Having a rough round of Wuhan Flu over the holidays left me alone in my weirdness of out of body feeling long enough to realize that after seeing truths – from Rotten’s bottled water episode to current REAL events like this Ghislaine Maxwell secret coverup trial shows how blatantly evil and corrupt the American government is on an entire global scale.
Every corrupt country – and it’s all of them now – has ties and secrets with all the elite. Our globe is nothing but a chess board for the 1 percent and since I am a part of the 99% like the rest – yes, my dear that bald Smashing Pumpkin guy had it right.

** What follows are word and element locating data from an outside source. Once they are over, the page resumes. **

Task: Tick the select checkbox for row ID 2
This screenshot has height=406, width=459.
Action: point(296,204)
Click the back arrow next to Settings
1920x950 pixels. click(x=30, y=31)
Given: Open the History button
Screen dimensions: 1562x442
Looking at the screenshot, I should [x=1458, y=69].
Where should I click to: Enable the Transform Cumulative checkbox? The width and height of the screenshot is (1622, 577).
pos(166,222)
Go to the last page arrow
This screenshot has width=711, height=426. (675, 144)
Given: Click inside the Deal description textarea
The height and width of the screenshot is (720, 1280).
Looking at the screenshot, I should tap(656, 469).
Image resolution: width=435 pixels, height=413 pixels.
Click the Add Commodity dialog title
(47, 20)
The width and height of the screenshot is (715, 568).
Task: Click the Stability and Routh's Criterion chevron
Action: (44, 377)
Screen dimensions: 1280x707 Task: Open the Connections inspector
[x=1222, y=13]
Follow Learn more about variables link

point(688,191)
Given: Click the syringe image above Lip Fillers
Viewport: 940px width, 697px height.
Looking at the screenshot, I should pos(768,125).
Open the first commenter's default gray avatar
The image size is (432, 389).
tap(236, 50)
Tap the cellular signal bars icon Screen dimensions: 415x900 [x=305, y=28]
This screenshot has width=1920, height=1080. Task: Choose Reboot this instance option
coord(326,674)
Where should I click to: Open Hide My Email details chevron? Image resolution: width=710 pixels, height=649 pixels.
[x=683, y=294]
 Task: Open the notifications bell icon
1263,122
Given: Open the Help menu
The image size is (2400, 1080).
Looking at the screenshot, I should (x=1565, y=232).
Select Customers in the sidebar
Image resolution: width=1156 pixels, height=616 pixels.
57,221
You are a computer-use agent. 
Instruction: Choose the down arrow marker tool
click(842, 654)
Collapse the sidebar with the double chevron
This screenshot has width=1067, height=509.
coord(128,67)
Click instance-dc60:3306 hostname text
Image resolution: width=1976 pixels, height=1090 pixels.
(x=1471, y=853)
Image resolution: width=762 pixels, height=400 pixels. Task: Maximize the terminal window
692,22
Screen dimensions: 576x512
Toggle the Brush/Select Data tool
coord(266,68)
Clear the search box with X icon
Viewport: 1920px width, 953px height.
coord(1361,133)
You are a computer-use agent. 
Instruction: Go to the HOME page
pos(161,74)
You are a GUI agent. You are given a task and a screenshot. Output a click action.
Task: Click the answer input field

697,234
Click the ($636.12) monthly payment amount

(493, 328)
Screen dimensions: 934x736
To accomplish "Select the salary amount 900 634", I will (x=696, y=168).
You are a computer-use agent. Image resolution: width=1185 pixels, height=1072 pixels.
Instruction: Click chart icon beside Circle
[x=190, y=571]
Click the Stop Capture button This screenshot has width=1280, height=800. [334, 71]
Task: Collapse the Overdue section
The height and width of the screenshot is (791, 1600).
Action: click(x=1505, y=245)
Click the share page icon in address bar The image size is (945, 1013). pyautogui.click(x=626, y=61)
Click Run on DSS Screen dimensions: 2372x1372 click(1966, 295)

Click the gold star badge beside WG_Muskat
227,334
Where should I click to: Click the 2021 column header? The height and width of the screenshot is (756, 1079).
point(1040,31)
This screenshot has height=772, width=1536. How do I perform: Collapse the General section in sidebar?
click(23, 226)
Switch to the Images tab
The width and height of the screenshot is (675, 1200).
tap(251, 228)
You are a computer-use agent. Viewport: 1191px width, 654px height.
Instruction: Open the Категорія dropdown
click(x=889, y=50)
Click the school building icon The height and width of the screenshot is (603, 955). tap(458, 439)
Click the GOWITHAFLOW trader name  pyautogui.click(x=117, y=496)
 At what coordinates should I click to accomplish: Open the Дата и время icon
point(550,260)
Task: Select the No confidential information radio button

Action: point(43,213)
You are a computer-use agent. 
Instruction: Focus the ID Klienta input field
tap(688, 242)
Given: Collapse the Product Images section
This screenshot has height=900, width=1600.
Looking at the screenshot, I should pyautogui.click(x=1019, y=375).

Despite all my rage I am still just a rat in the cage.
So I guess this is it.
This is Heather, grounded.
Until I can figure out how to get anyone to see me or see that my intentions are so deeply pure into unifying humanity and I actually thought that, silly me, I was being called in some bizarre way to teach the masses who are empty – empty from Faith, empty from Family or empty from feeling freedom – hope.
I thought maybe my wildass ideas could lead to revenue that would unite my family. Unite the people, and fill us with confidence, education, truth and ultimately fuel to fight off this evil spread of festering pusses of cancer that our government has fueled for decades upon decades with us as their test subjects.
I just always believed in my deepest depths that everything overcome is worth learning from to grow off of. It’s all for something. Otherwise it’s too big and will swallow you whole. If you let it. That’s silliness. or Madness. or both. I want it to be worth it. And it truly already is. Why do all this extra shit? To be merely amusing to everyone around you?
Back to work.
Thanks for reading and supporting me before.